**Records for this exercise**
►

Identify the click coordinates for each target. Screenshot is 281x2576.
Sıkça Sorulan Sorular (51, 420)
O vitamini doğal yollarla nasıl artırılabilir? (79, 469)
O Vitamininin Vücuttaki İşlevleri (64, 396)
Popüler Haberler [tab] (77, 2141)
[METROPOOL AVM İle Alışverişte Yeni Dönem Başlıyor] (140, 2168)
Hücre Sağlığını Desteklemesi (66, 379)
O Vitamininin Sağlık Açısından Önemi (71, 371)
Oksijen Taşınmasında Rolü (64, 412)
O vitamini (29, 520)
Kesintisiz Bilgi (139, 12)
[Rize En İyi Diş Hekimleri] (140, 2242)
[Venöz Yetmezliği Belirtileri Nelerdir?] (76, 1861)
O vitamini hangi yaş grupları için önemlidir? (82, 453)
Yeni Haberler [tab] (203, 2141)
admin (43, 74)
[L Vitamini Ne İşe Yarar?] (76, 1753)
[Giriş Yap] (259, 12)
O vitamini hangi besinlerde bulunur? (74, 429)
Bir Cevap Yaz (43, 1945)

◄
►

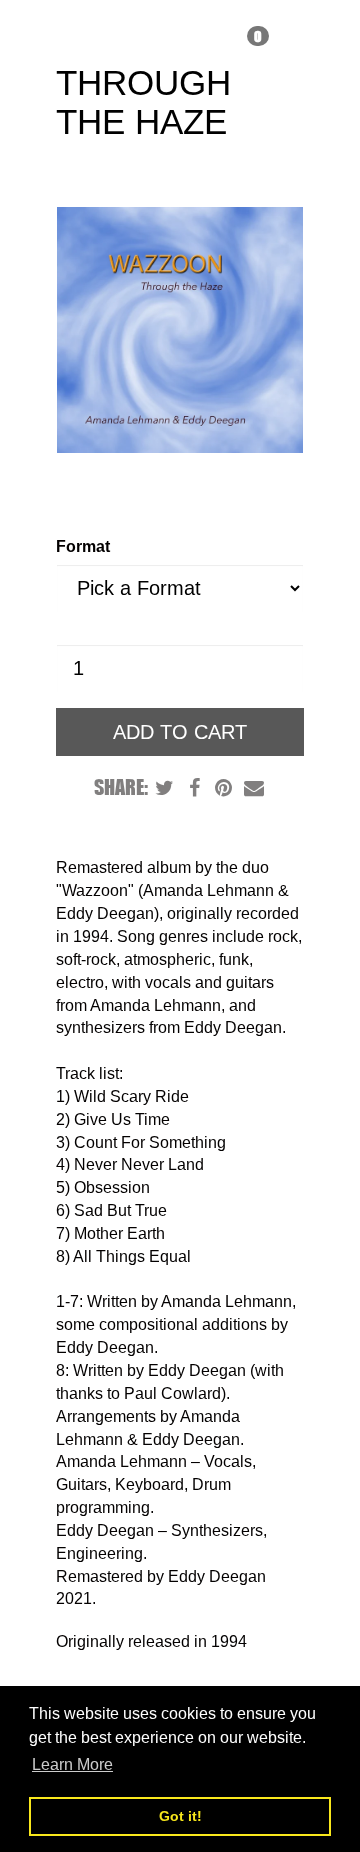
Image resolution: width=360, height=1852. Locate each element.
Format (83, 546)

◄
►

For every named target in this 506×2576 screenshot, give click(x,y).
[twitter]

◄

What lines in the material mention "Haberler"? Copy every one of them.

Popüler Haberler [tab] (77, 2141)
Yeni Haberler [tab] (203, 2141)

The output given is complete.